There maybe something I am missing. Maybe their procurement procedures are not robust enough to prevent to purchase of counterfeit drugs, but everything I have ever been sold has done exactly what it was supposed to do. Over a decade and I estimate a thousand or more purchases from random aptekas during that time, my personal experience is that they are up to any European standard you want to throw at them.
In fact, given that most useless and misleading political opinion polls in Ukraine are based upon about 1000 – 1200 supposedly random people with a margin of error of 2-3%, my personal apetka survey over decade is equally as legitimate by way of number, randomness and results.
Why, you ask, am I concerned about the above emboldened quote? The answer is simply that with government intervention on price, what seems likely to be unwarranted and critical examination of the apetkas in Ukraine, probably more and not less bureaucracy, and with the existing extremely competitive market, you can envisage a scenario where half will close as the profits or bureaucratic grief will no longer make them viable one way or another.
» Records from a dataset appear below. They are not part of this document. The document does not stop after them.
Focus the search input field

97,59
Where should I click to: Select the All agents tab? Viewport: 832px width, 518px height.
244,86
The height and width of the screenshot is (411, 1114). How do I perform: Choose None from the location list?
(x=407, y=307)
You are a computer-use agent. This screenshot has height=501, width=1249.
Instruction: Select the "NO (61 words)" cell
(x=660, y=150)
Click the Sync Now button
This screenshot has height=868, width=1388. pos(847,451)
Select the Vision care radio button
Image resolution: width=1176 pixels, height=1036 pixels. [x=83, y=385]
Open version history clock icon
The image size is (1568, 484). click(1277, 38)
I accept that any government in any nation has a duty to society and that health, like education, must rank highly amongst those duties (particularly in Europe where they hold high priority amongst the voter base over almost every other issue). I accept there simply must be quality control and a transparent procurement system for those distributing drugs. I can even accept that there are occasions where government simply has to interfere in the markets to ensure access to it by all levels of the society it represents.
What concerns me about this latest government action is that it has not been thought through properly (again) and that the casual effects may bring better prices, but will also vastly reduce the amount of places society can actually buy these drugs when they need them.
Now I may be jumping the gun a little. There may well be a system emerge with a recommended retail price plus x% mark-up on the way, and it could be that x% is enough to keep all aptekas in business. It may be that a move towards a predominantly generic pharmaceutical base will generally work in keeping costs down, if exceptions are made for the latest cutting edge drugs that are far superior to their predecessors is within the model.
It maybe that a centralised procurement system will reduce dramatically counterfeit drugs, or, it may be that such a centralised procurement system will quickly become corrupt and overly bureaucratic. How independent will the independent drug suppliers be? I suspect not very independent and/or under interested party oligarchy control.
Time will tell, but my concerns remain over the government interfering so robustly in an already competitive apteka market and the supply chains they currently have.